I believe half of the duty of every inventor is to make a product that is better and cheaper, and the other half is to create a job that is more satisfying. We do only half of it. People are never mentioned, as though they don't figure in the equation at all. Technocrats don't give a damn about anything but the machines. They're rational enough to know that there is no afterlife, and so they settle for the benefits they can get now, and they don't care what happens to the world afterwards.We're always trying to replace jobs. Keeping lists, taking inventory, those are all things to do with life. And then somebody comes along and says, "Hey, you don't need to do that anymore." Well, thanks, but how the hell am I supposed to support my family? You, you silly fool, you've still got a job, sure. There's this great word that the British use all the time: redundant. Workers are declared redundant. How'd you like to come into this world and be told you're redundant? Built into human beings is a need, which nobody bothers to even acknowledge, to do something useful. But instead of worrying about what human beings need, we worry about what machines need. There's no talk at all about what human beings are deprived of; all the talk is about what industries are being deprived of. 
 

* * *

On the Internet: 

There's all this talk about building the information superhighway and new networks.
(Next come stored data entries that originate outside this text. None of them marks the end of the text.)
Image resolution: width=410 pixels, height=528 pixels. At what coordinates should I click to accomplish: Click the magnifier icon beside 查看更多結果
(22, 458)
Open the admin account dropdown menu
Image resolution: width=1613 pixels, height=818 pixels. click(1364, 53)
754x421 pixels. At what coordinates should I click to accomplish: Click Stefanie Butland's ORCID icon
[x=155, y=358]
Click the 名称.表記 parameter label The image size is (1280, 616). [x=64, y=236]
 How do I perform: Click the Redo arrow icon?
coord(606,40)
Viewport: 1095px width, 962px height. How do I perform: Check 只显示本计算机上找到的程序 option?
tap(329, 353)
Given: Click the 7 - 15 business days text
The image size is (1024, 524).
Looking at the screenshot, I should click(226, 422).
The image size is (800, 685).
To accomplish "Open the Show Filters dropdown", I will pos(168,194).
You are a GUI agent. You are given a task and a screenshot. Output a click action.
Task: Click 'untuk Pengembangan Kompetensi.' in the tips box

But there's never talk about what's happening to this network [taps the side of his head], which is already in place. There's utter indifference to it. Christ, I can remember when TV was going to teach my children Korean and trigonometry. Rural areas wouldn't even have to have very well educated teachers; all they'd have to do is turn on the box. Well, we can see what TV really did. Look at what the O. J. Simpson trial has done to everyone. So much for all those Tom Swifts talking about the enormous benefit of what they were doing. The information superhighway will be two lanes loaded with tollgates, and it's going to tell you what to look for. People will just watch the show. We are not born with imagination. It has to be developed by teachers, by parents. There was a time when imagination was very important because it was the major source of entertainment. In 1892 if you were a seven-year-old, you'd read a story -- just a very simple one -- about a 
girl whose dog had died. Doesn't that make you want to cry? Don't you know how that little girl feels? And you'd read another story about a rich man slipping on a banana peel. Doesn't that make you want to laugh? And this imagination circuit is being built in your head. If you go to an art gallery, here's just a square with daubs of paint on it that haven't moved in hundreds of years. No sound comes out of it. The imagination circuit is taught to respond to the most minimal of cues. A book is an arrangement of 26 phonetic symbols, 10 numbers, and about 8 punctuation marks, and people can cast their eyes over these and envision the eruption of Mount Vesuvius or the Battle of Waterloo. But it's no longer necessary for teachers and parents to build these circuits. Now there are professionally produced shows with great actors, very convincing sets, sound, music. And now there's the information highway. We don't need the circuits any more than we need to know how to ride horses. Those of us who had imagination circuits built can look in someone's face and see stories there; to everyone else, a face will just be a face. 
 

* * *

On replacing human contact with electronic contact: 

I work at home, and if I wanted to, I could have a computer right by my bed, and I'd never have to leave it. But I use a typewriter, and afterwards I mark up the pages with a pencil. Then I call up this woman named Carol out in Woodstock and say, "Are you still doing typing?" Sure she is, and her husband is trying to track bluebirds out there and not having much luck, and so we chitchat back and forth, and I say, "OK, I'll send you the pages." Then I'm going down the steps, and my wife calls up, "Where are you going?" I say, "Well, I'm going to go buy an envelope." And she says, "You're not a poor man. Why don't you buy a thousand envelopes? They'll deliver them, and you can put them in a closet." And I say, "Hush." So I go down the steps here, and I go out to this newsstand across the street where they sell magazines and lottery tickets and stationery. I have to get in line because there are people buying candy and all that sort of thing, and I talk to them. The woman behind the counter has a jewel between her eyes, and when it's my turn, I ask her if there have been any big winners lately. I get my envelope and seal it up and go to the postal convenience center down the block at the corner of 47th Street and 2nd Avenue, where I'm secretly in love with the woman behind the counter. I 
keep absolutely poker-faced; I never let her know how I feel about her. One time I had my pocket picked in there and got to meet a cop and tell him about it. Anyway, I address the envelope to Carol in Woodstock. I stamp the envelope and mail it in a mailbox in front of the post office, and I go home. And I've had a hell of a good time. 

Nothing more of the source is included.